Buru-buru, Karl membuang muka dari taman. Berusaha menghempas keberadaan Aelin dari benaknya, bahkan jika itu adalah kemustahilan. “Di mana pun kau berada sekarang, aku mendoakan keselamatan dan kebahagiaanmu, Aelinna.”
---
Sehubungan dengan ketiadaan Ares, maka Rapat Bangsawan pun diselenggarakan untuk membahas kekosongan kursi kepemimpinan. Usia Arne terlalu muda untuk mengatur kekaisaran sebesar Neuchwachstein sehingga diperlukan validasi dan kesepakatan bersama dari pihak bangsawan terlebih dahulu. Tentu saja, mereka tahu Arne adalah Putri Mahkota yang suatu saat akan menduduki tahta Kaisar, namun bukan saat inilah yang diharapkan oleh mereka.
“Atur segalanya dengan sempurna.”
“Tolong dipercepat, waktunya segera tiba.”
Puluhan pelayan berjalan kesana-kemari mempersiapkan ruang rapat di Istana Kaisar selaku lokasi diselenggarakannya Rapat Bangsawan.
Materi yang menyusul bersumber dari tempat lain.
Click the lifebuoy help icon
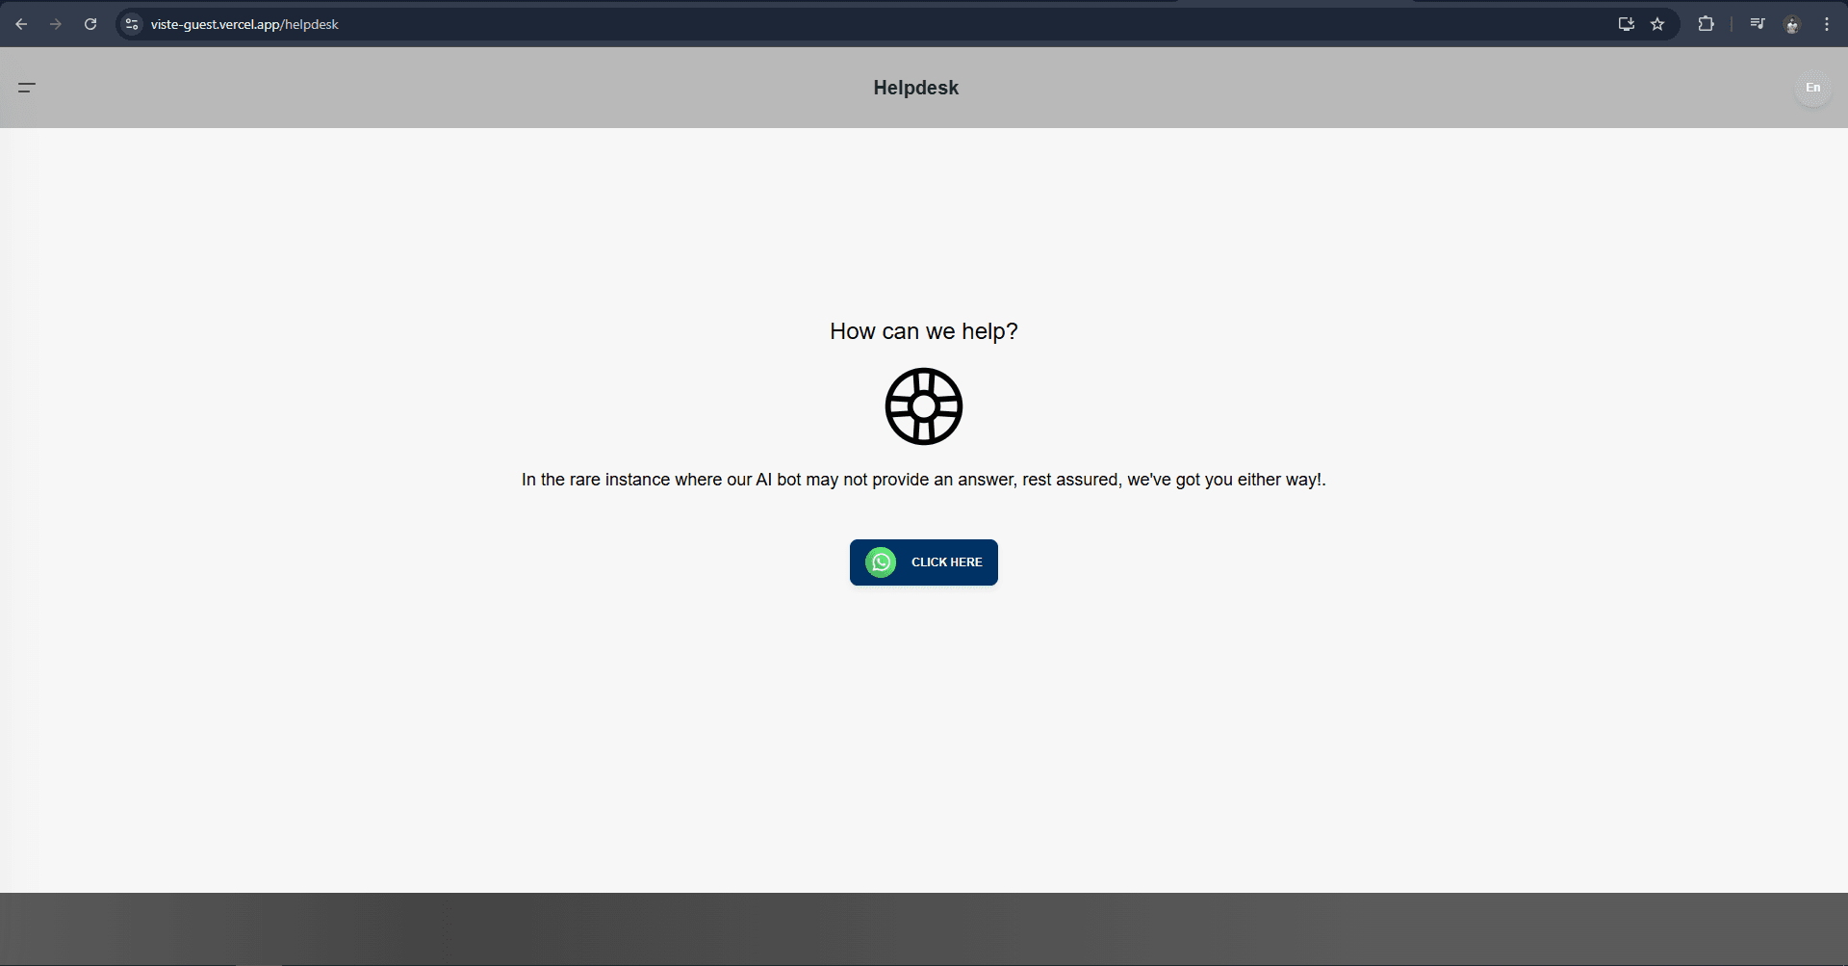 click(x=923, y=405)
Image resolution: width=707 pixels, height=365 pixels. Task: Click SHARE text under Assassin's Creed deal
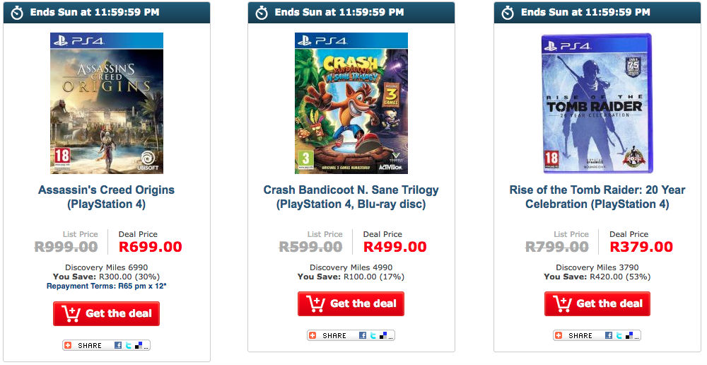pos(90,345)
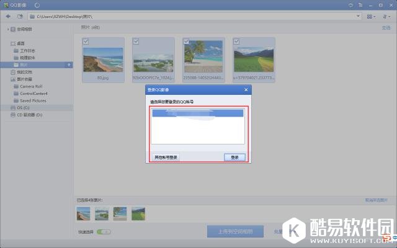397x248 pixels.
Task: Open the Saved Pictures folder
Action: click(x=33, y=100)
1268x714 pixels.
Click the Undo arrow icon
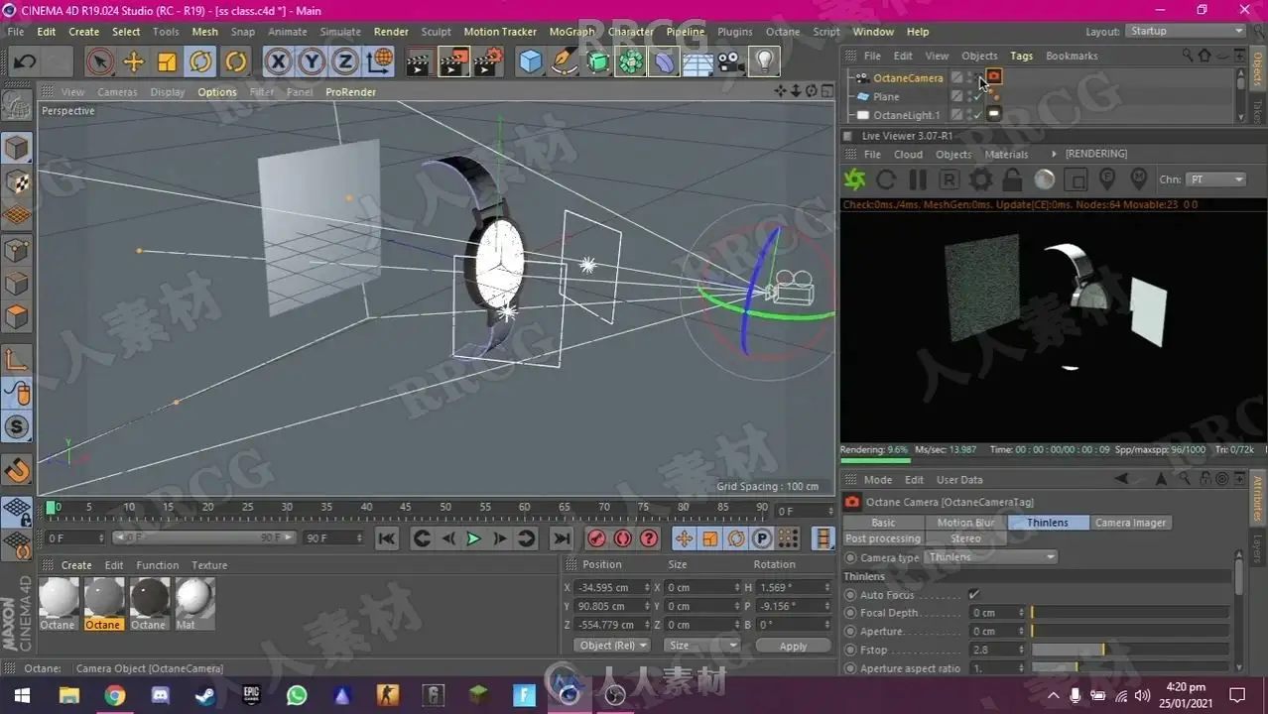[x=25, y=62]
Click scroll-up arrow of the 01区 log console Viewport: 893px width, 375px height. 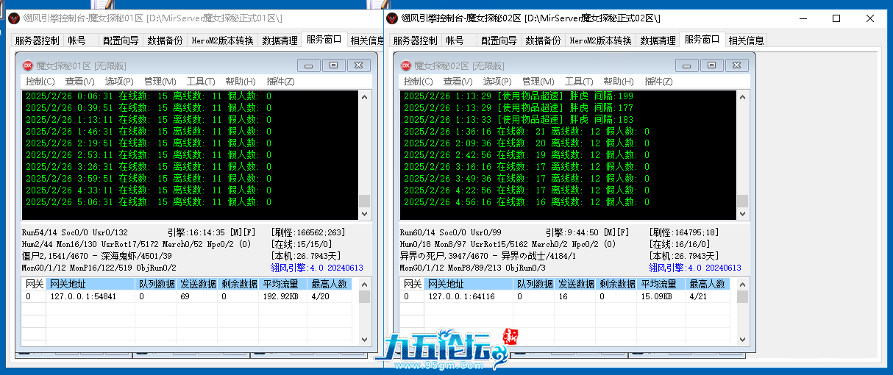coord(364,96)
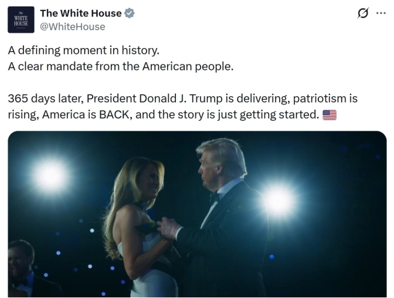394x298 pixels.
Task: Click the phrase 'just getting started'
Action: (280, 114)
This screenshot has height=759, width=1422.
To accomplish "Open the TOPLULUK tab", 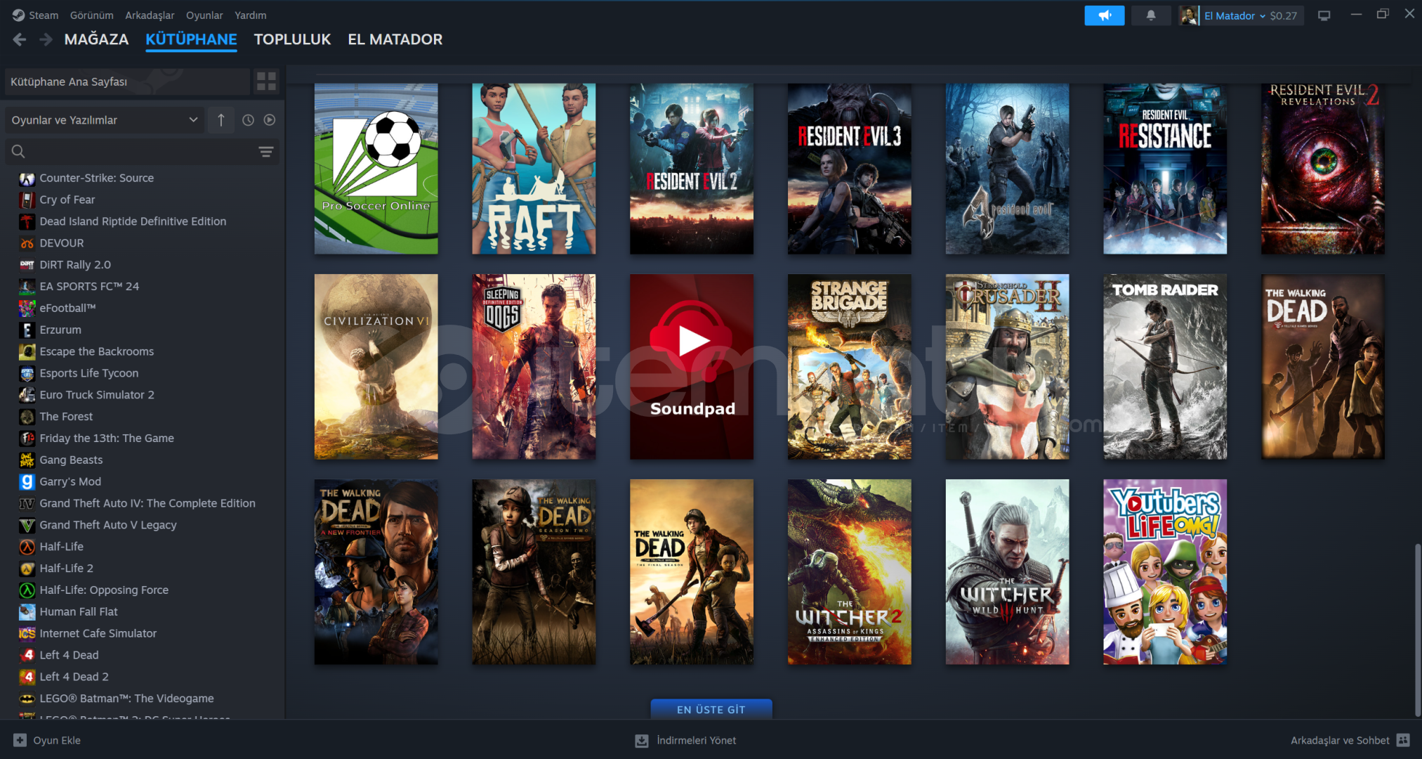I will pyautogui.click(x=292, y=39).
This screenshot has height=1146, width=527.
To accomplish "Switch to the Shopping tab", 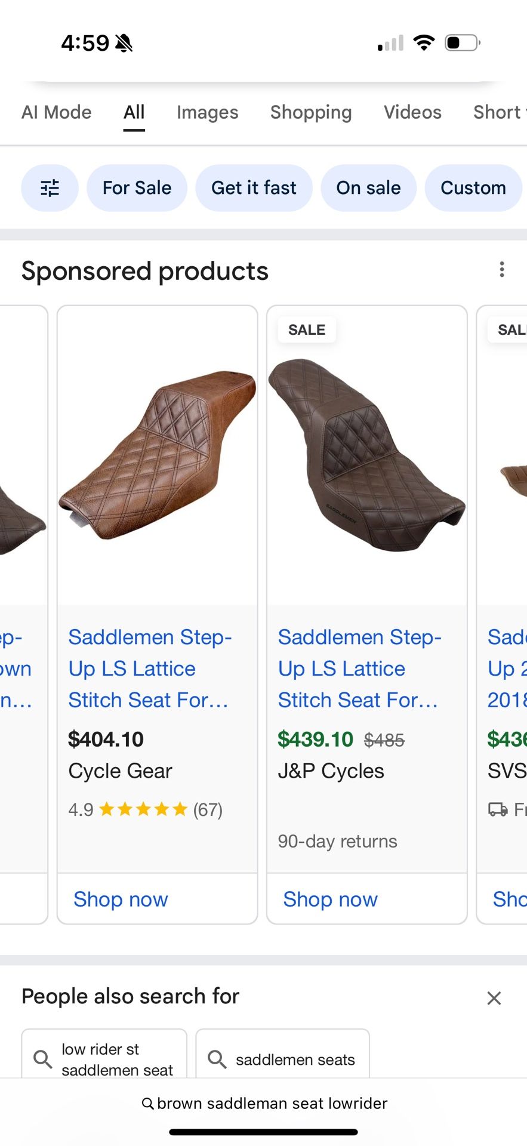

Rapat itu akan dihadiri oleh dua puluh lima bangsawan dari lima kerajaan penaungan kekaisaran. Bangsawan-bangsawan elit yang sepak-terjangnya tidak perlu dipertanyakan lagi. Dapat disebut pula sebagai tangan kanan Raja sehingga kehadiran mereka bisa disetarakan dengan Raja itu sendiri. Maka, tidak heran ruang rapat dipersiapkan sesempurna mungkin.
Tidak mengherankan untuk melihat Arne gugup pada hari ini. Dia belum melakukan debutnya namun sudah dituntut tampil di hadapan publik elit tersebut. Tekanannya sangat mengerikan. Dia menyadari bahwa reputasinya sangat sempurna tetapi dia tidak bisa serta-merta langsung percaya diri. Rapat Bangsawan bukan perkara sepele yang mudah ditangani. Rapat itu diselenggarakan hanya saat kondisi darurat seperti saat ini. Apa pun hasil rapat akan menjadi roda pemutar kekaisaran ke depannya. Arne tidak bisa meremehkannya.
“Ada apa, Arne?” tanya Sighard sesaat setelah pintu kamar Arne terbuka, menampilkan cucu kesayangannya telah siap dalam penampilan formal tetapi diiringi raut murung. “Ada masalah?”
Arne mendongak, menatap sang kakek. “Aku… takut.”
“Apa yang kau takutkan?”
Arne menunduk lagi. “Aku takut mengacaukan segalanya. Aku… belum debut tetapi tiba-tiba harus menghadiri Rapat Bangsawan….”
Sighard menyentuh puncak kepala Arne, mengusapnya lembut. Dari gurat usapannya, dapat dilihat betapa pria itu menyayangi Arne. Dia tidak perlu berkata-kata untuk memberikan validasi atas kasih sayangnya terhadap Arne. Cukup dengan bahasa tubuh sesederhana usap kepala, Arne beserta semua orang akan mengerti.
“Ada aku bersamamu, Cucuku,” tukas Sighard tegas tanpa menanggalkan kesan lembutnya, “segalanya akan baik-baik saja. Percaya pada Kakek.”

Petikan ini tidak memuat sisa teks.